Perhaps the key video, which seemed to me to articulate most clearly the underlying principles behind Fletcher’s art, was The Sound We Make Together. In this piece, Fletcher opened up a space for people to congregate and use; we see it populated by a hip-hop group, a ladies choir, a rock band, a yoga session, a drumming circle, and more. Fletcher’s method is perhaps his most simplistic in this piece, simply an empty space and a static view of a camera (bifurcated down the middle, although I would guess that this is due to the installation methods when the piece was presented, as opposed to an intentional affect within the video itself). The people in this piece have come to Fletcher, bringing with them whatever it is that they are able to bring, and with this simplistic methodology the piece adds up to a surprisingly clear-eyed testament to the necessity of public space and communal activity. Seeing all of these disparate groups of people, who rarely look or sound alike, it felt as though Fletcher was smoothing out those differences through the indifferent gaze of his camera, articulating the ways in which we are most alike when we are behaving completely differently. This seems like a potentially trite message, to say that we are all the same after all, however it would be erroneous to say that Fletcher is trying to send a message of any kind; he simply presents the footage as he found it, and if that message is one of unity, then that simply speaks to the cogent nature of Fletcher’s aims, as opposed to some pre-meditated ideology that he set out to convey.
The other, more obviously major work in Fletcher’s videos was Where I Lived, and What I Lived For, which took the format of the Joyce videos, except the text in this case is Walden by Thoreau, and the setting is a park.

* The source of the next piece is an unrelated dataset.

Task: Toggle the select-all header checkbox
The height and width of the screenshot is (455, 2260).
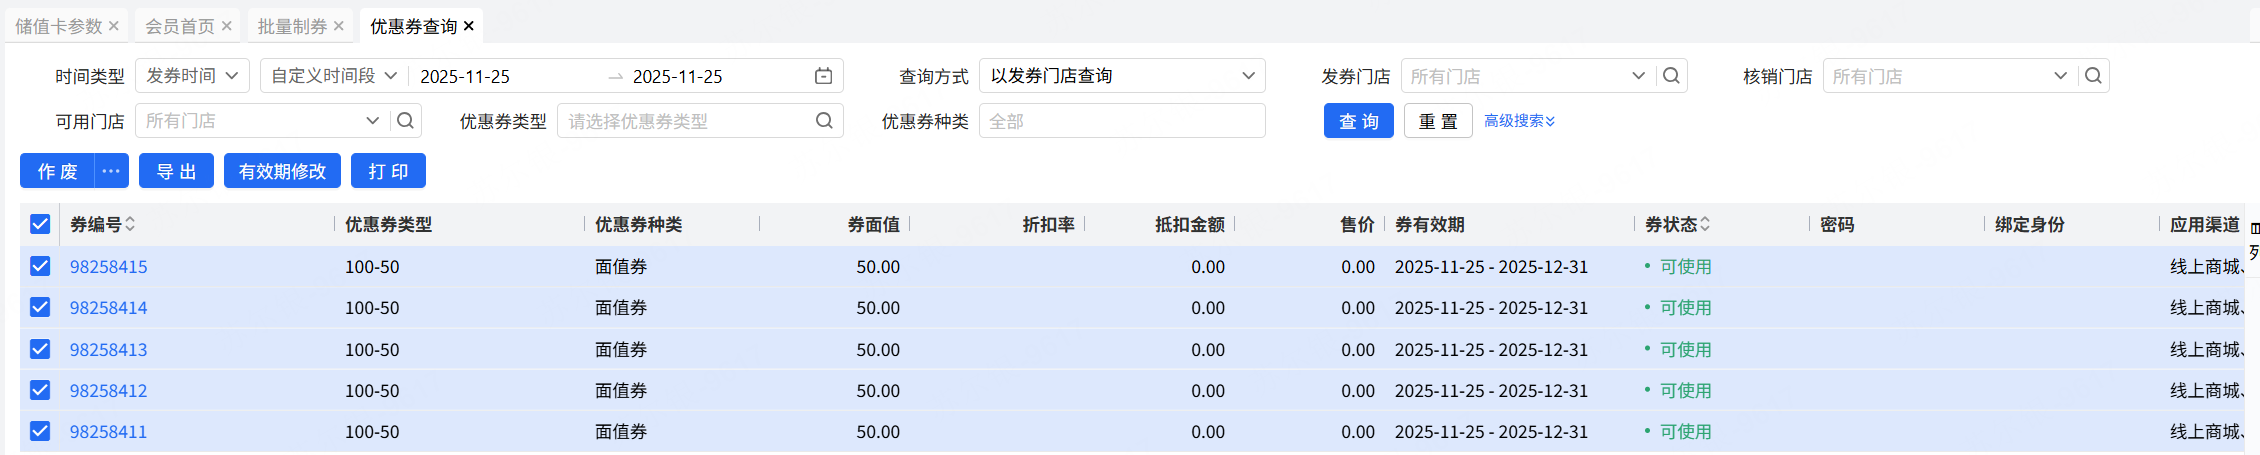Action: click(x=40, y=224)

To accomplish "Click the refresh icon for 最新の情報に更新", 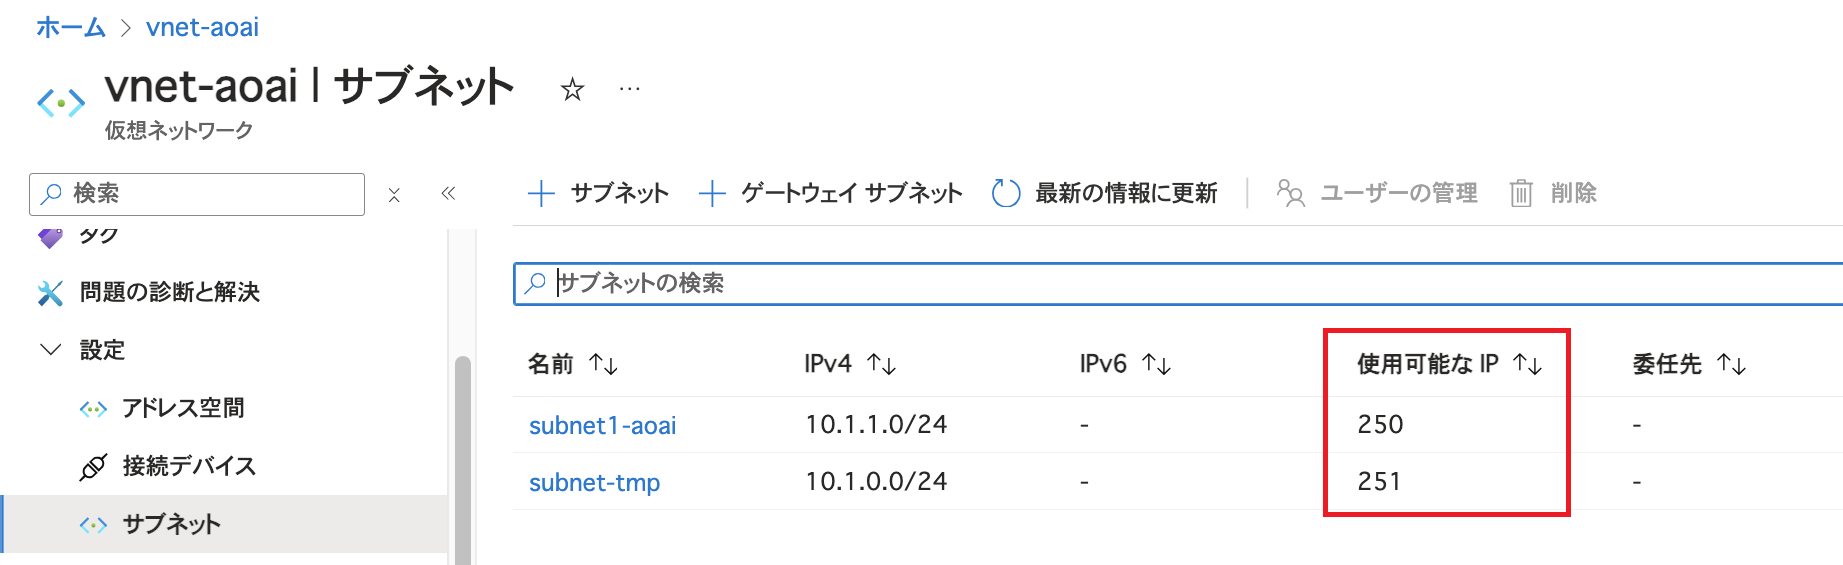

The setting is a more obvious match for the words in the text, although the manner in which I had to watch this video was slightly more difficult than for all the others; this video was entirely in French, and although the text on the UbuWeb website (copied and pasted from Fletcher’s own website) claimed to have the English translation alongside it, I had to go to Fletcher’s website to retrieve it, and then have the video open and the PDF of the text alongside it, scrolling down as I watched.
In a perverse way, this probably engendered a much more tactile relationship with the video, which I responded to the most keenly of them all. Although I found the awkwardness to be the principle factor behind Sun and Redemption, it is likely that the spoken French language obscured any little moments of awkwardness (although some participants were still visibly awkward). However beyond this, the cinematography (if I can call it that) felt much more engaged with the background, capturing some nice low light and the crisp hues of the park. It felt not entirely dissimilar to a Straub-Huillet film, using as they so often do natural spaces which either pertain directly to their historical content, or less directly to their emotional content.
I’ve said all I have to say for Fletcher; I will also say that being forced to reflect on the videos in this way really allowed me to organise my thoughts, and in general I feel I should make more time for that kind of thing.
For the next video, my randomiser has brought up Yalda Afsah, who currently has one video on UbuWeb, coming in at 14 minutes long; expect my next post to be, possibly, much shorter. If I’m feeling particularly self-indulgent I might merge it with something a tad more diaristic, which I note that this piece has itself become.
That last observation feels like a pertinent place to stop this, which I am going to do… Now.